2 Feb 21 | Re: Fictional foreign name pronunciation | Link-U-Post

Note: This post only applies to the UK, not America. Americans will gain nothing from reading it, and are not allowed to do so. If you are American and you read past here, you have to send me 50p in the post. If you tell me to "Let it go" it's a pound extra.

Among people who have children, heated arguments are breaking out over the pronunciation of Anna from Frozen. I naturally want to pronounce it the usual English way, to rhyme with spanner, but sometimes I get corrected: Anna from Frozen has a long a, like the a in palm. Am I wrong? Are they?

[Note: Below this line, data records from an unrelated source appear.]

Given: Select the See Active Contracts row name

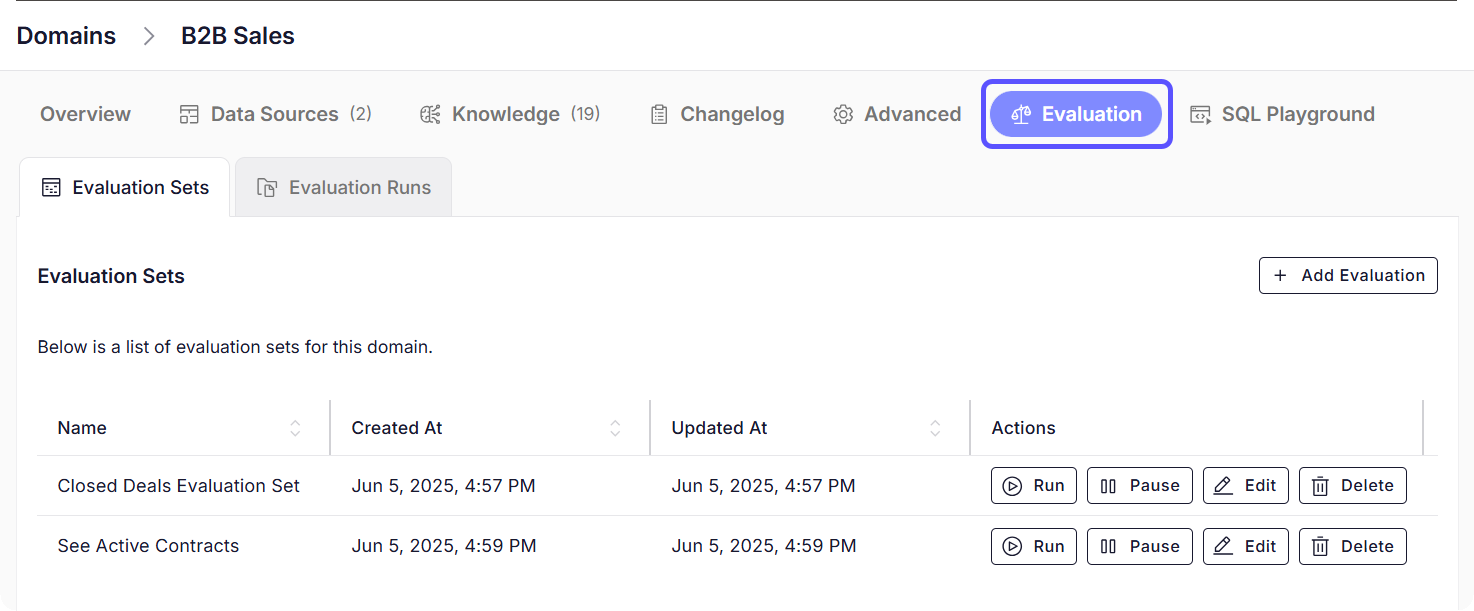Looking at the screenshot, I should click(x=148, y=546).
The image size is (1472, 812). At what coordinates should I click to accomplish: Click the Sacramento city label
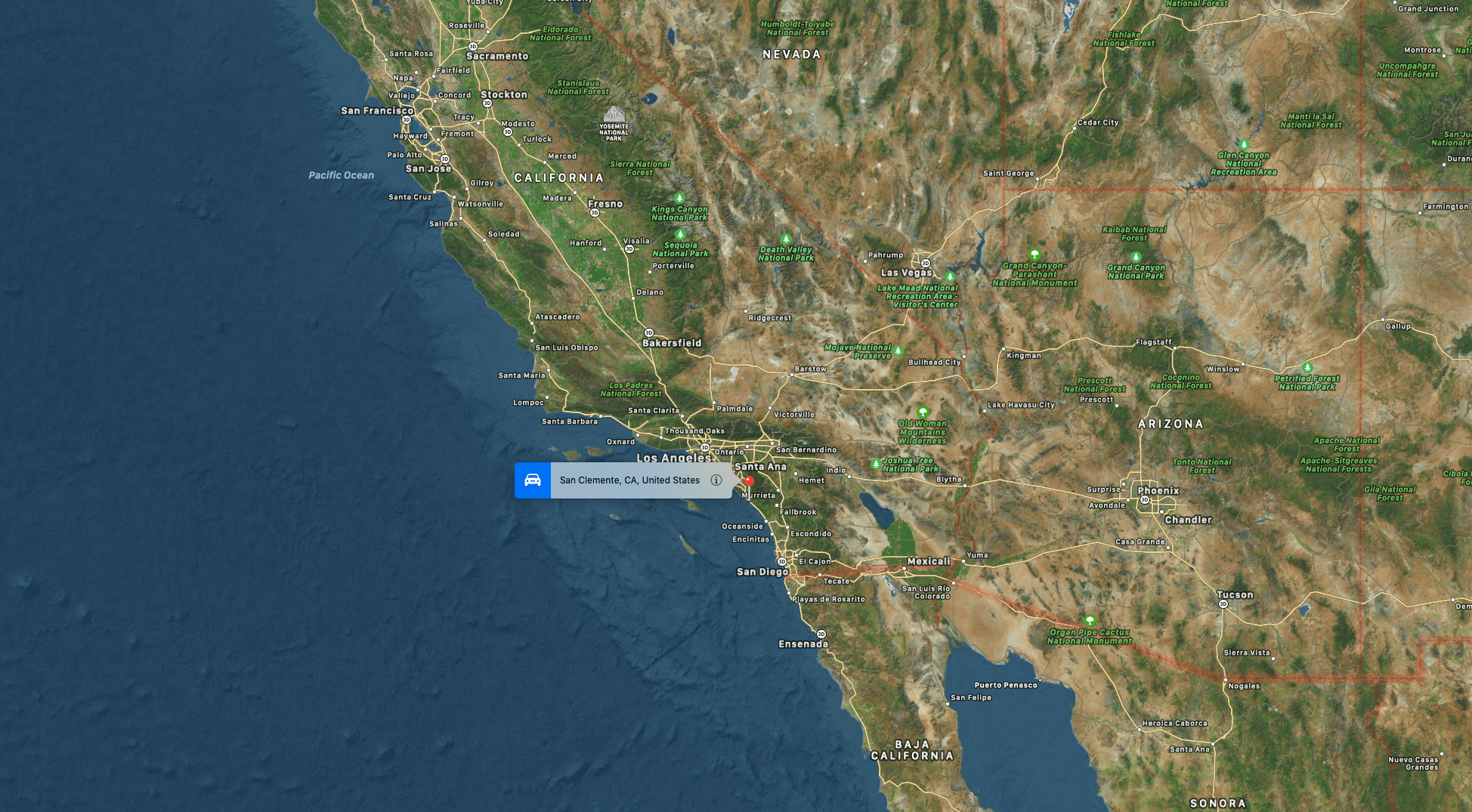coord(497,56)
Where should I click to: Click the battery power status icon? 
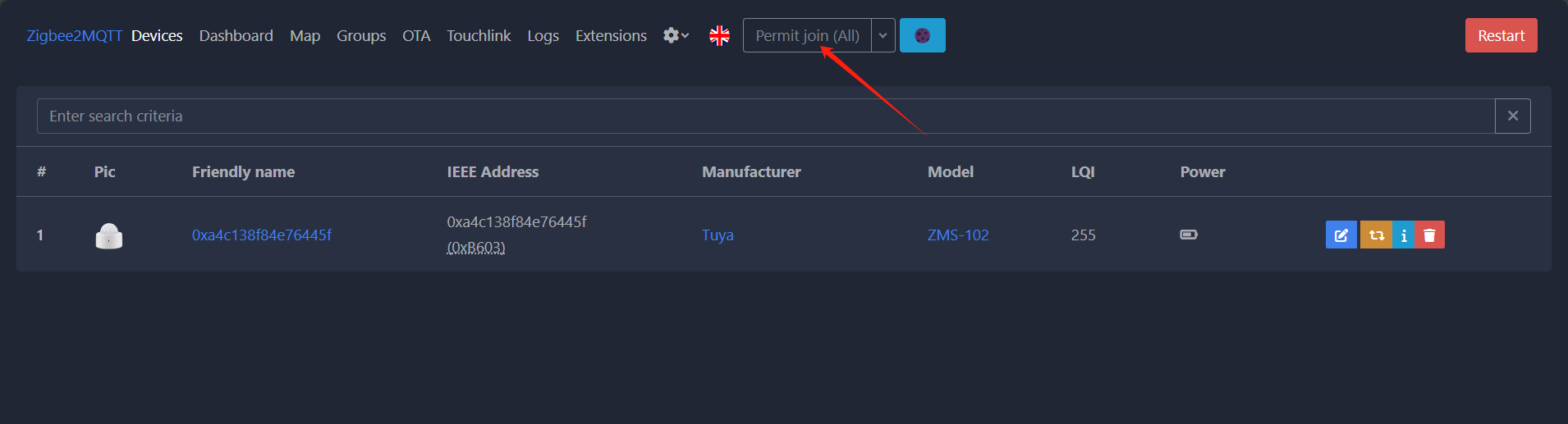[x=1189, y=235]
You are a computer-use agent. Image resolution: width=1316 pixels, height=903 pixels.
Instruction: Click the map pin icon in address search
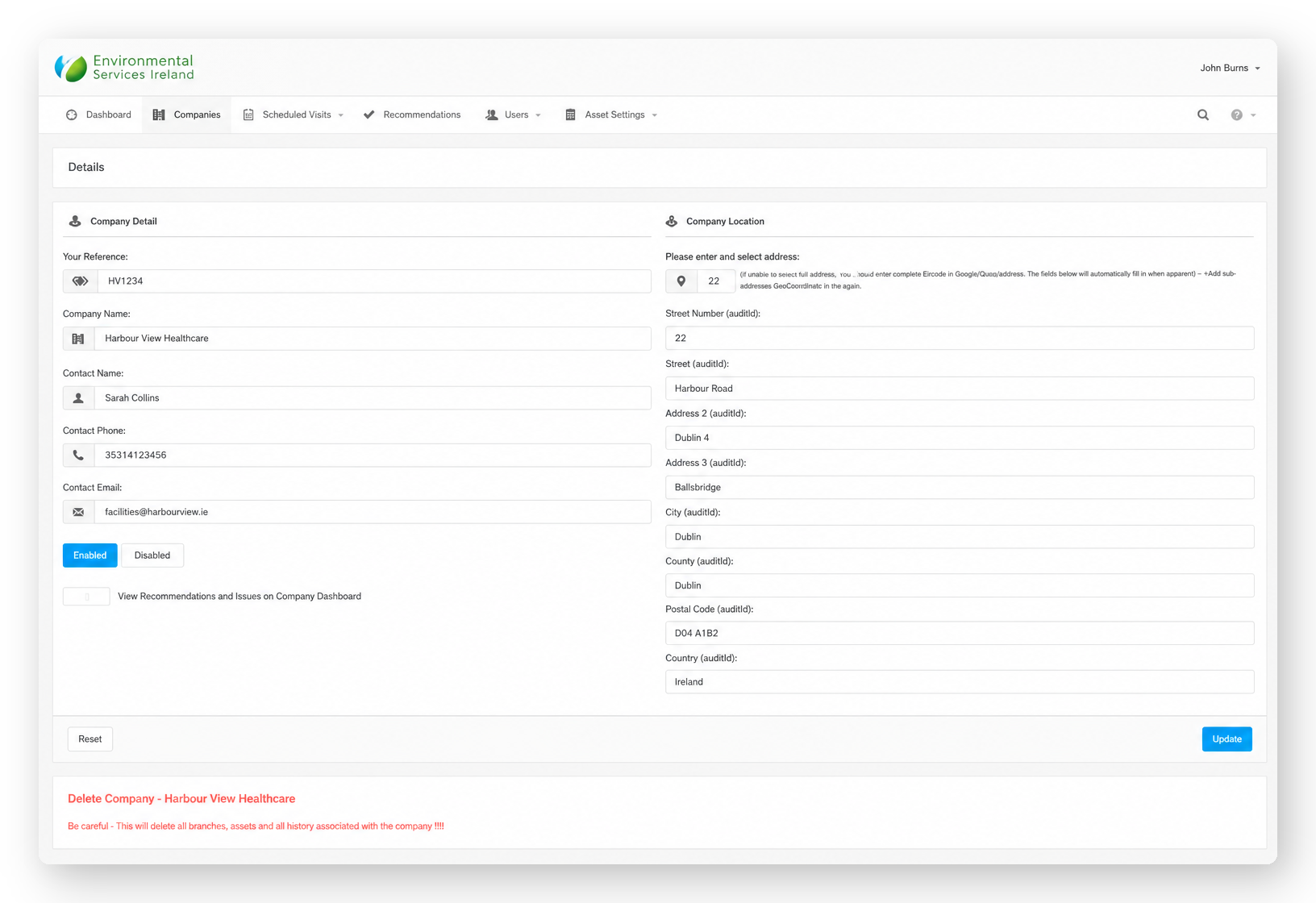[x=681, y=281]
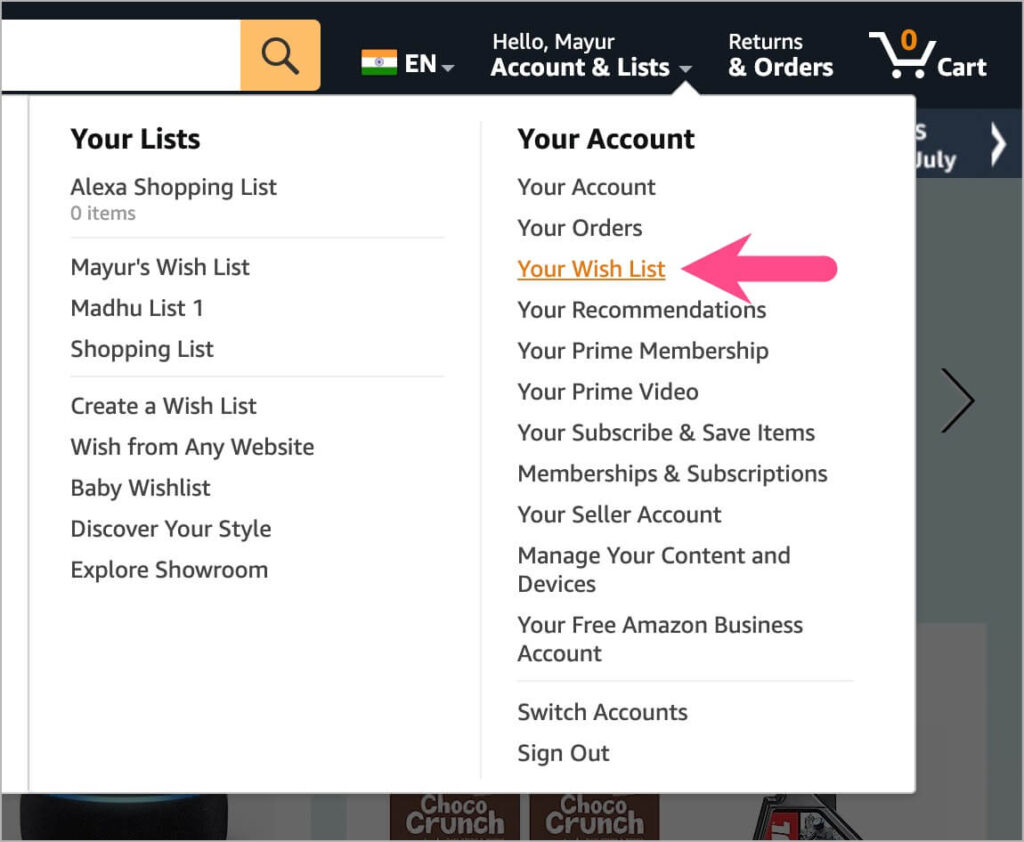
Task: Open Baby Wishlist
Action: pyautogui.click(x=140, y=488)
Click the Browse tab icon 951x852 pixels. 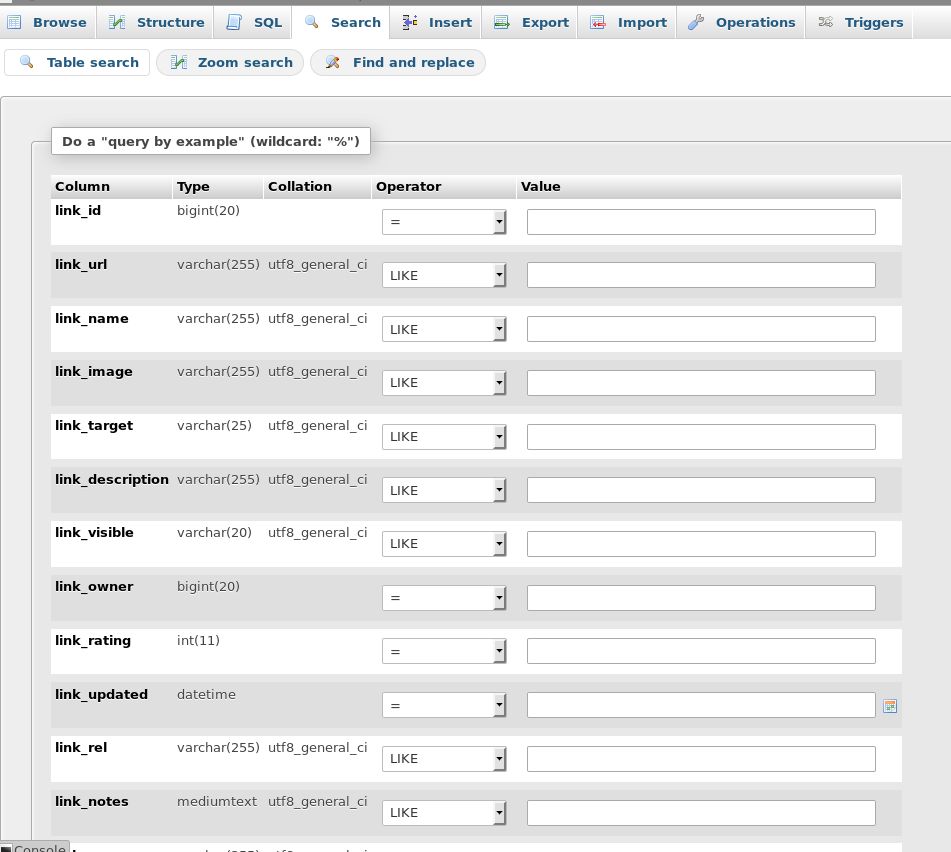click(x=15, y=22)
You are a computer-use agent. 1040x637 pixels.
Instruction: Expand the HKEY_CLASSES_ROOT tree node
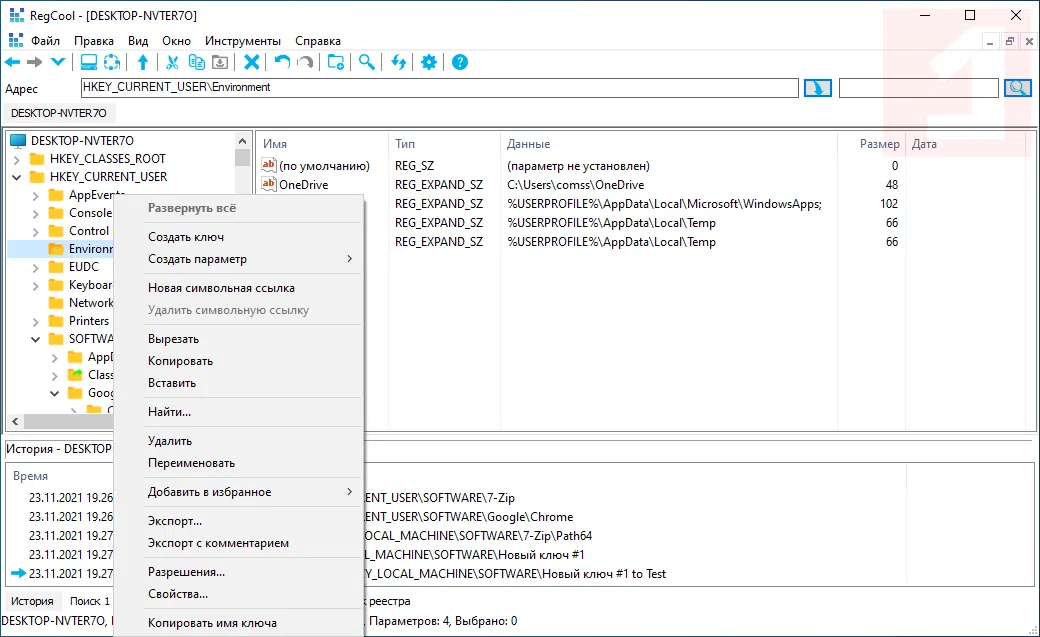click(x=17, y=159)
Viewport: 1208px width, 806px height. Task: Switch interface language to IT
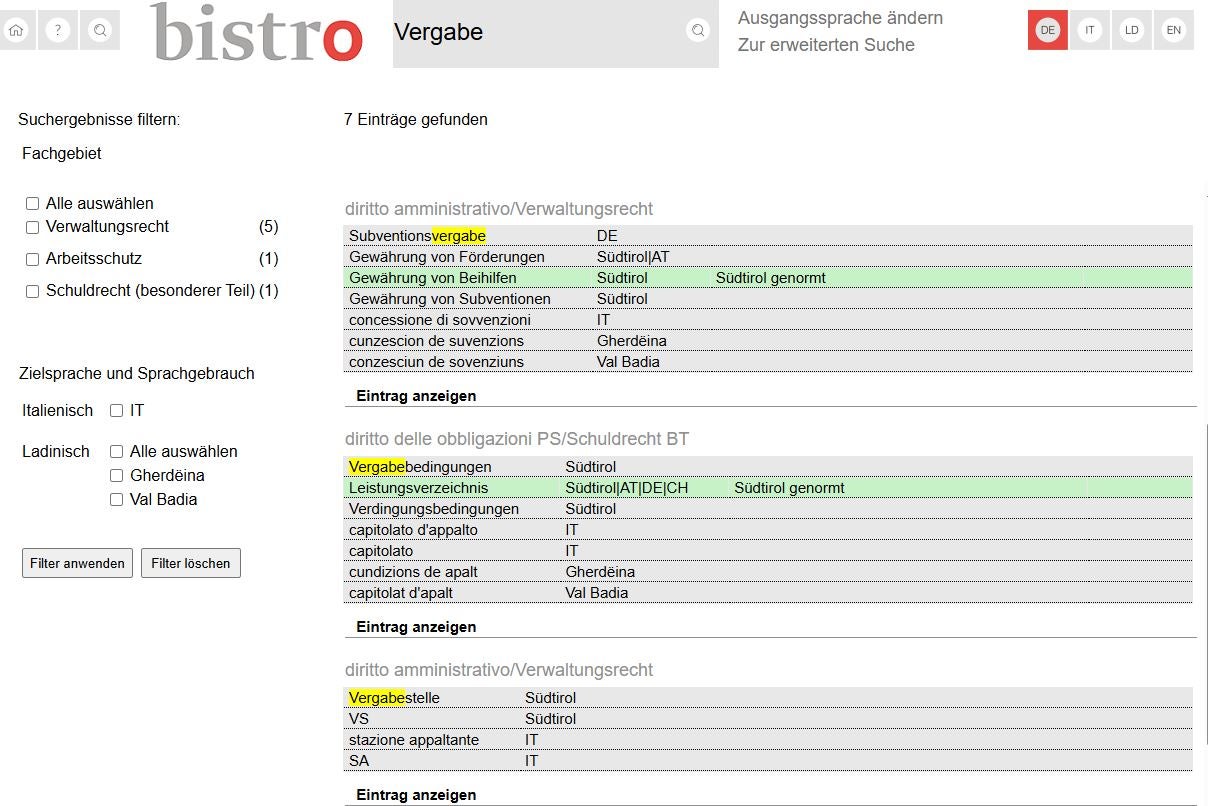pos(1090,30)
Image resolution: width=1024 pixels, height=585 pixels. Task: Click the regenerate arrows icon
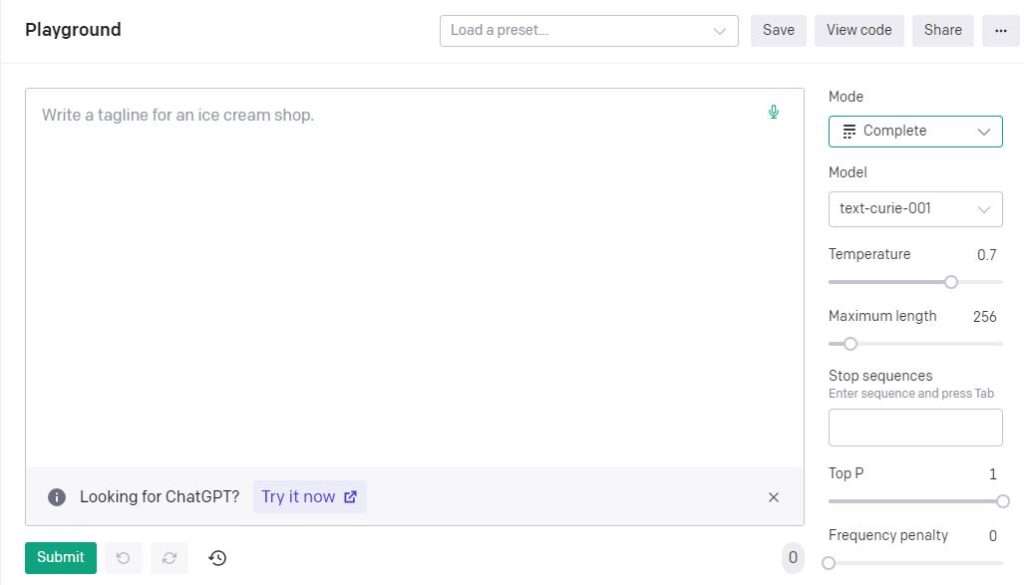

The reason for the palm pronunciation is that Anna comes from a non-English speaking country somewhere in Europe but appears in an American film, and Americans have a convention that the short a sound in European words should be pronounced as a long a. Where in Europe doesn't matter. 'Pasta' is a good example: Americans generally say it with a long a, and the fact that Italians don't is irrelevant. I don't know where the rule comes from but it exists. Interestingly, when Americans spell this pronunciation out phonetically they tend to write the long a sound as an o. So when they pronounce Anna from Frozen, it's possible that they are thinking 'Onna'.

English people don't have this rule. We either pronounce foreign words as if they were English, or make a sometimes laborious effort to pronounce them the way they're said in the original language. Which one we do depends on the person, on how established the word is in English, and on how close the home pronunciation is to a theoretical English one. With pasta there is no dilemma since the Italian pronunciation happens to be pretty close to what it would be in English (though I've never heard anyone do the Italian t), but words like pizza and roulade have developed a standard English version that's fairly close to their home pronunciation. Chorizo is all over the place, still too new to have settled properly.

Names are a bit different. Following the example of BBC Sport commentators, we do generally make an effort to say foreign names the foreign way. David is a good example: Spanish Davids like David Villa get the short a. However, you have to make the distinction between following the pronunciation of the origin language, and trying to do the accent. Spanish Davids, to use the same example, don't usually get the Spanish v that sounds like a b, because that would be doing the accent. Doing the accent is a trap to be avoided at risk of sounding like the kind of person who says "Bahrthelonna" (and that pronunciation is offensive anyway because it's the Castillian one, erasing Catalan identity).

So the Anna question boils down to whether the long a is a distinct pronunciation element from the Arendelle version of the name, or a question of accent. I think it's the latter, for a couple of reasons. First there are plenty of words in English that can be said with either of these two a sounds (grass, glass, class, bath). Second, in the real world Anna is a pan-European name that is well recognised in Italy, Denmark, Poland, Russia, Portugal, Hungary and many more countries. I've never heard any other European Anna, whether Karenina, Kournikova, de' Medici, Chakvetadze or anyone else, given the Frozen pronunciation - we just say it the English way. It's a bit like Paul: most English people wouldn't pronounce the first name of Paul Cezanne, Klee or Pogba in an obviously French or German way.

Now we don't know exactly where Arendelle is meant to be, so we can't ever know the correct Arendelle pronunciation (ie whether the Americans are getting it wrong in their own film). A bit of research on forvo.com focusing on cold, northern countries shows that while Swedish and Danish seem to have a pretty clear short a, Finnish has a long one, so the question must remain unsolved. But for English people I think the paragraph above gives a pretty clear case for trusting my instinct and continuing to rhyme with spanner.

In conclusion, you can say it however you like but (1) don't correct me because I'm not wrong and (2) if you pronounce it like in the film you are being American.